2017-08-23 15:07:48 稿源:曲靖日报

钟秀华

天边的红霞退去,灰的青的暮色笼罩上来。我坐在阳台上,面朝校门外那条缓缓东去的河,一个人听歌,任寂寞蹑足朝我走近。

“有人说,高山上的湖水,是淌在地球表面上的一颗眼泪;那么说,我枕畔的眼泪,就是挂在你心间的一面湖水……”哦,是齐秦,他又来了,他总是用这样荒凉的渺远的歌声,将我带入神思恍惚的境地。

很多个傍晚,我都这样被《一面湖水》淹没,在绵长的回环往复的旋律中,什么也不想,什么也不做,只沉浸于一个人的无以言说的孤独之中。在热热闹闹的歌坛,以及各种狂热的追星运动中,这首歌一直像深巷里的陈酿,只为少数人熟知并珍爱。

我想起来,很早以前就知道他了。像一匹桀骜不驯的来自北方的狼,他戴着墨镜,背着一把吉它的酷酷的样子,曾经那么深刻地印在我的脑海里。可是为什么,直到好几年以后,我才真正被他的音乐俘虏?是机缘巧合,环境使然,还是因为必须要成长到那个年纪,才能真正与他的苍凉发生契合?

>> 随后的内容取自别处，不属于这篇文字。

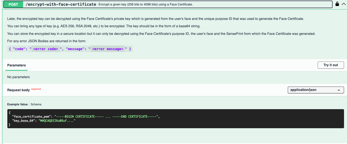Click the Try it out button
Image resolution: width=347 pixels, height=144 pixels.
[331, 65]
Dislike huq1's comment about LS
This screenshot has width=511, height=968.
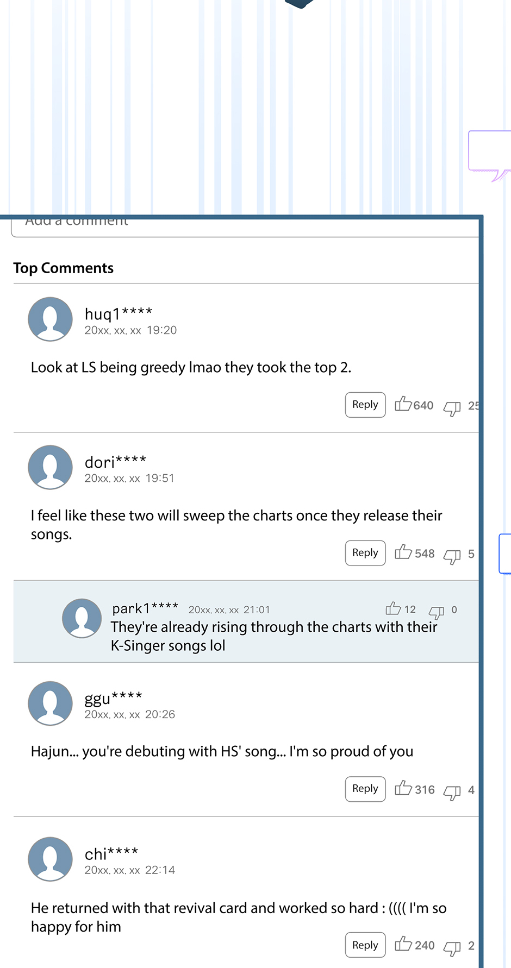(x=452, y=407)
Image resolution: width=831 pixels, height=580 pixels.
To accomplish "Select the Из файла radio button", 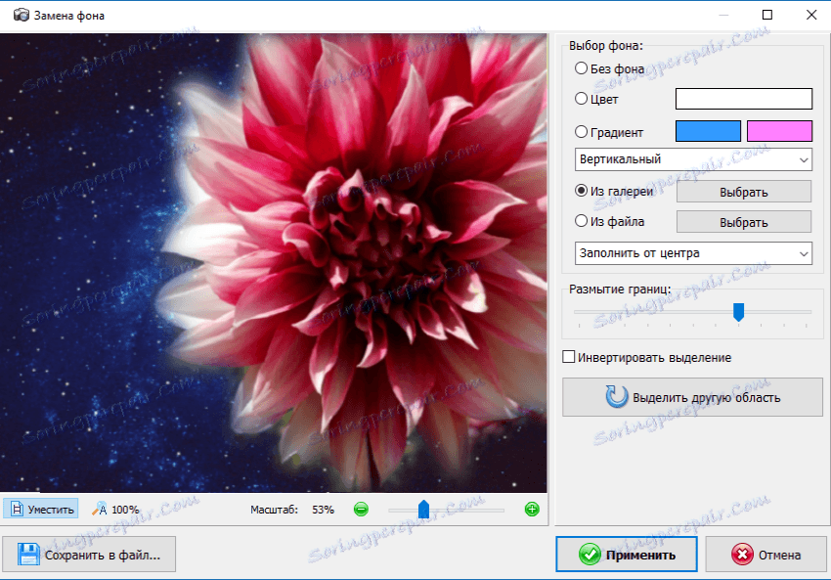I will [x=580, y=221].
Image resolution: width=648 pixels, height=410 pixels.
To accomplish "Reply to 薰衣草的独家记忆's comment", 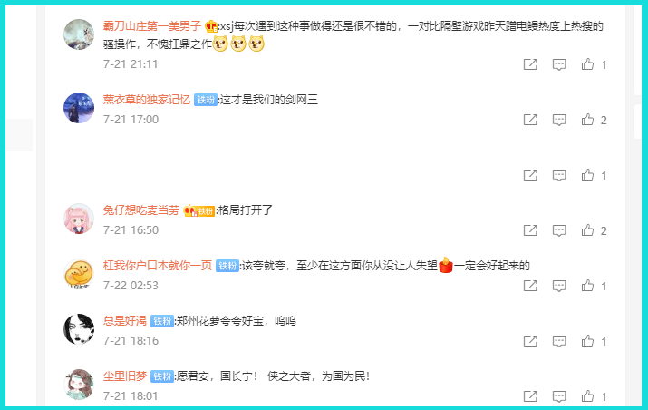I will click(x=559, y=120).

其实,那个年纪,也只是十八九岁而已。用今天的眼光来看,和坐在讲台下的孩子相比,我不过是比他们大一些的孩子。彼时我终于有了一个属于自己的小房间,并以教学之名,借得了一台音质还算不错的复读机。

搜罗了齐秦的N张专辑。他的歌只适合一个人,在安静的时候听。在黄昏,在黑夜,我坐在小房间里,一边打着勾或叉,一边沉浸于他那种无以捉摸的忧伤之中:“思念仿佛弥漫雾的丝路,而我身在何处?月升时星星探出夜幕,人能仰望,就是幸福……”某种期待和向往,抑或是无奈的情绪就这样漫延开来。打动我的,更多是他的嗓音,绵软,柔情,仿佛要用他的温柔将一个人整个儿地围困。

偶尔,会有一些未婚的男生闯进来,又带着失望离开。我只耽于自己的世界,头也不回。那些说着轻佻的戏谑话语的人,没有一个人懂我。他们的搭讪让我感到突兀,和本能的抗拒。只有音乐幽幽地环绕着我,他们进入不了我的内心,连安静地倾听一段旋律都还没有学会。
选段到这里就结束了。